BEGIN Entries shown
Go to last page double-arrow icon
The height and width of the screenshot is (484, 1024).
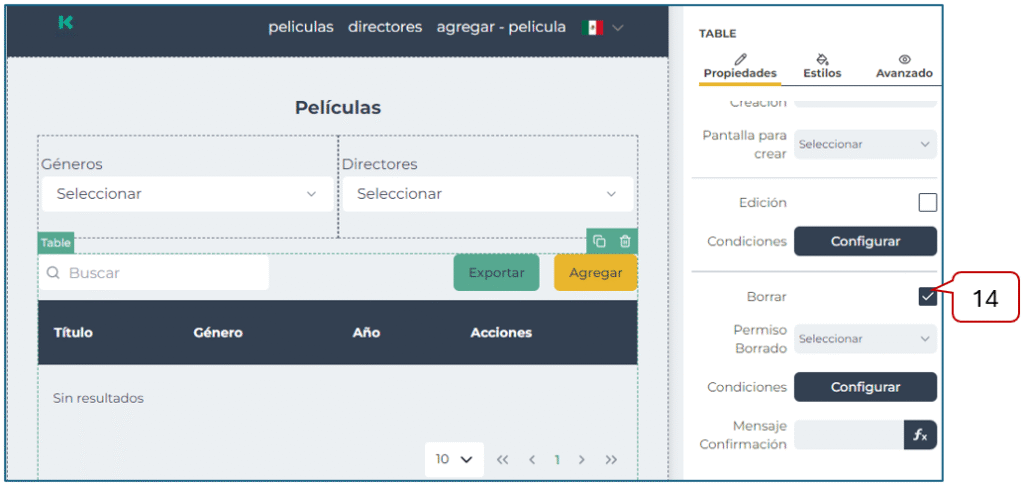(x=611, y=460)
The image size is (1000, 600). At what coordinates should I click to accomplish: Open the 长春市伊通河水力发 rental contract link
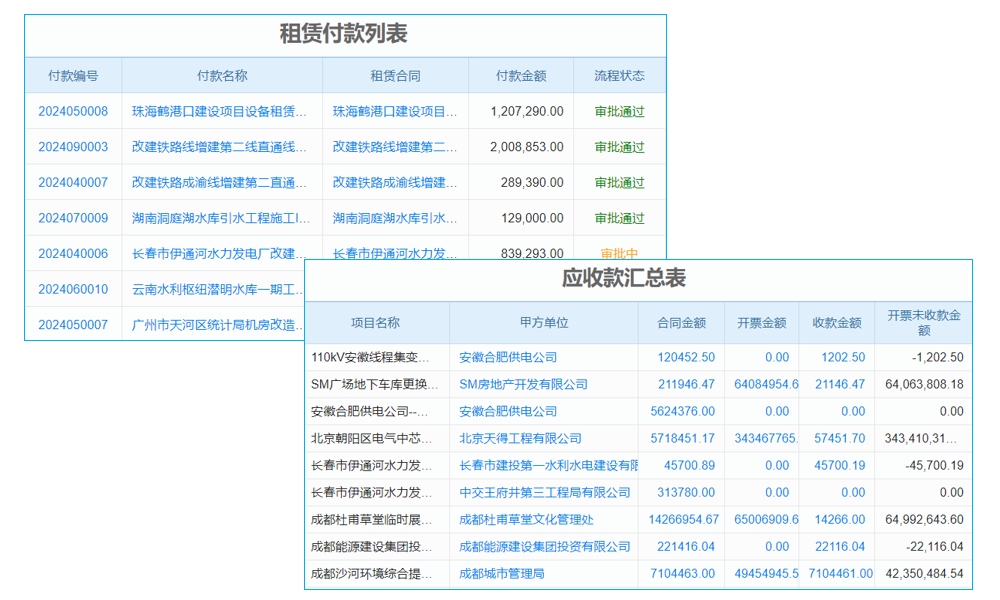click(395, 253)
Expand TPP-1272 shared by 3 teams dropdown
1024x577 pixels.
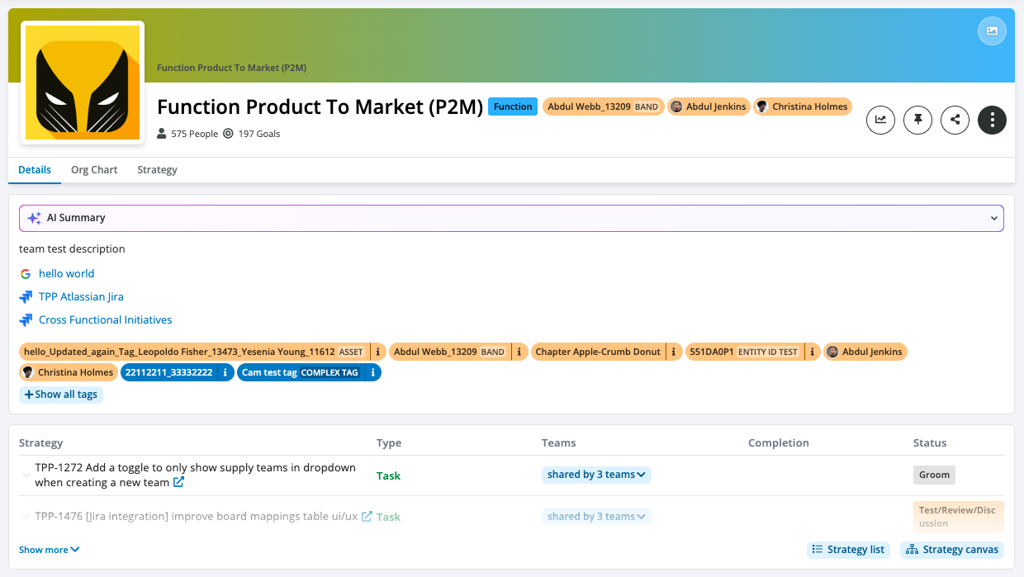click(x=596, y=475)
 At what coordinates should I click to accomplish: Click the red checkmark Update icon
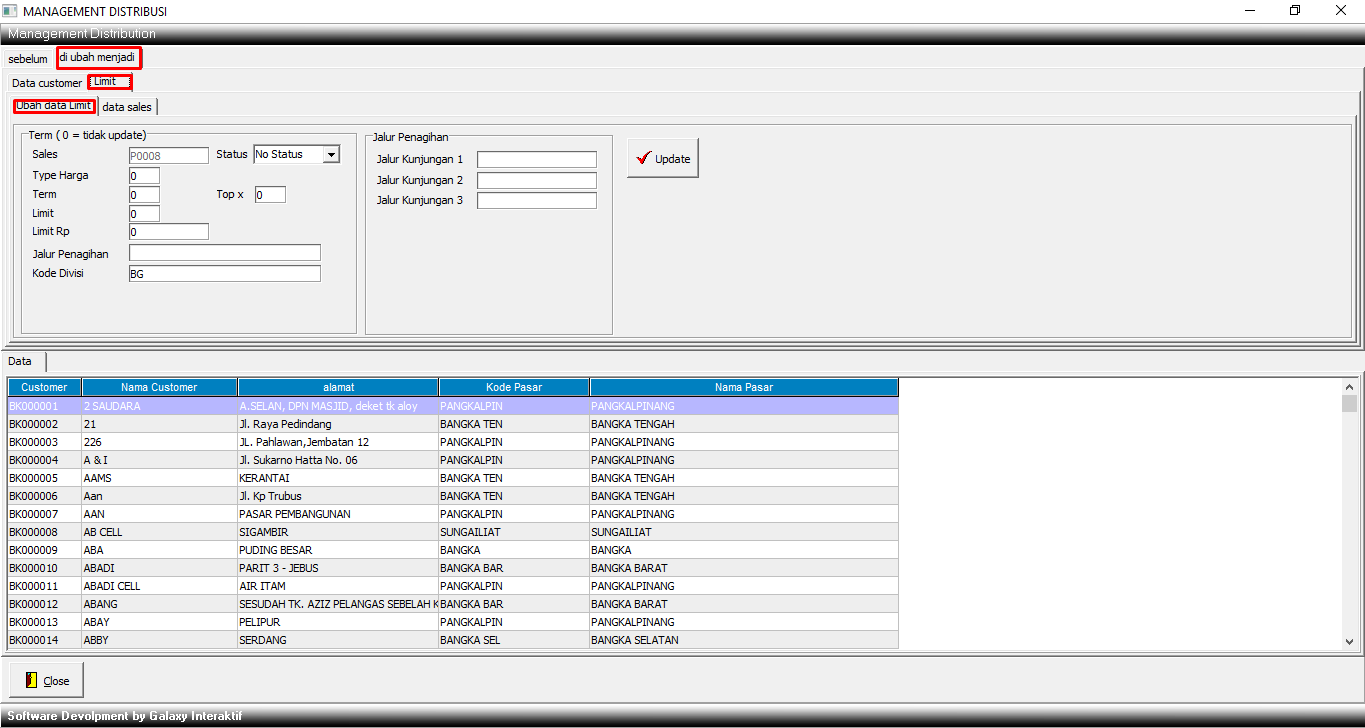click(x=643, y=158)
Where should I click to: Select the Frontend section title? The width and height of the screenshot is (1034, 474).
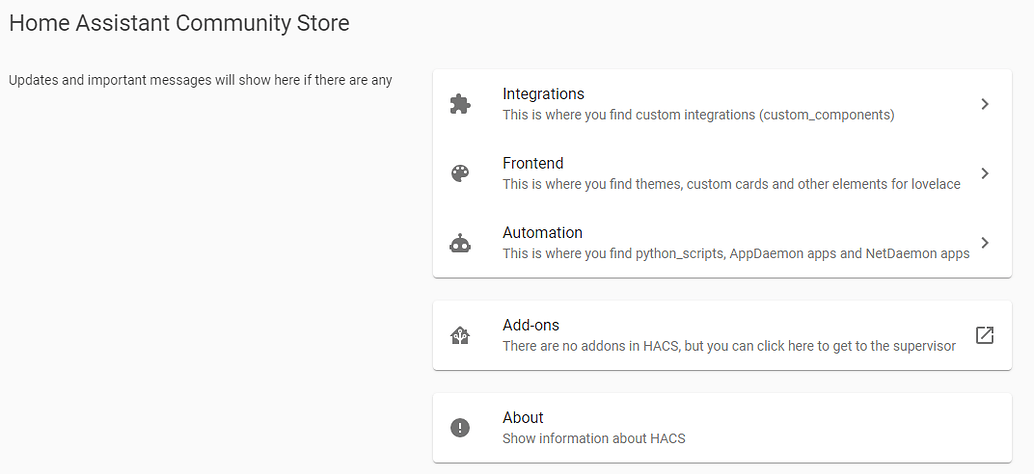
END Entries shown
Challenge | Rewrite the records above with every "screenshot" renamed to "capture" and nothing else altered. Leave the pictures out.

Answer in full |
Go to last page double-arrow icon
The height and width of the capture is (484, 1024).
(x=611, y=460)
The image size is (1000, 600). At what coordinates should I click to accomplish: Open the 长春市伊通河水力发 rental contract link
click(395, 253)
Expand TPP-1272 shared by 3 teams dropdown
1024x577 pixels.
click(x=596, y=475)
 At what coordinates should I click to accomplish: Click the red checkmark Update icon
click(x=643, y=158)
Where should I click to: Select the Frontend section title? The width and height of the capture is (1034, 474).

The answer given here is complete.